Labor intensity of different energy sources?

How many jobs are created by different types of energy? This data-file aggregates the labor intensity of different energy sources: wind, solar, oil, gas, coal and nuclear, based on data from the United States and from underlying projects.

Direct labor intensity of different energy sources tends to vary between 75-150 workers per TWH of useful energy. The gas industry is among the most efficient power sectors, providing 100 jobs per TWH of useful energy. Oil-fired transportation is less efficient at 135 workers per TWH, rising to 730 per TWH if you include service station staff.

Renewables have a jagged profile. A typical wind and solar project creates 250-500 jobs per TWH during the construction phase, but only just 20-30 during the operational phase. So in the short-run, jobs may be created by expanding renewables but in the long-run, they may be destroyed.

One observation is that different stakeholders often have different ambitions over labor intensity of different energy sources.
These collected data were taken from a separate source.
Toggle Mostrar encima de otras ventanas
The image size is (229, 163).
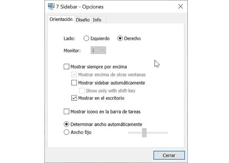[74, 75]
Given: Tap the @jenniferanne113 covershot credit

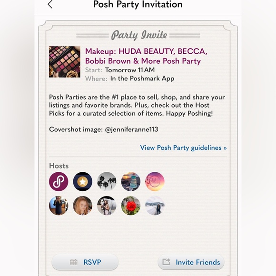Looking at the screenshot, I should click(x=131, y=129).
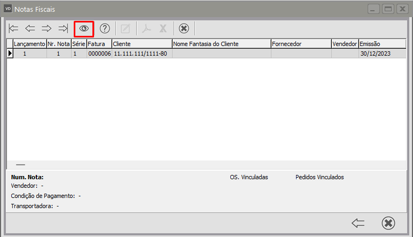
Task: Click bottom-right back arrow button
Action: (358, 223)
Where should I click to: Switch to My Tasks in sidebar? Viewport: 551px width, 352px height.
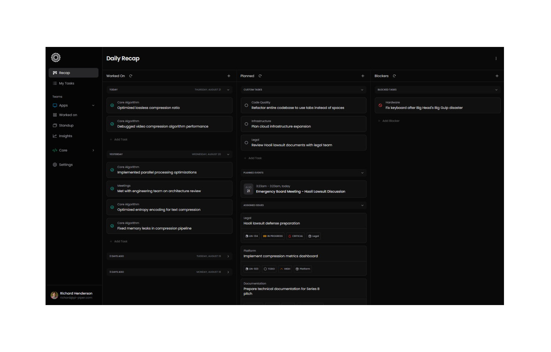(66, 83)
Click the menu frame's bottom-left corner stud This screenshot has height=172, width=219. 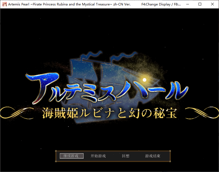point(56,161)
Investors and consumers often prefer less labor-intensive projects, as they are more economical. However policymakers see to prefer more labor-intensive projects, in order to promote employment.

The peak number of workers on site is plotted for 35 large projects across the energy, materials and infrastructure sectors, as a further useful reference in this data-file. For example, constructing the London Olympics required 12,000 workers at peak, while constructing Heathrow Terminal 5 used 8,000 workers at peak. Similar numbers can be calcualted for LNG projects, large-scale wind, solar, pipelines, CCS and mining projects.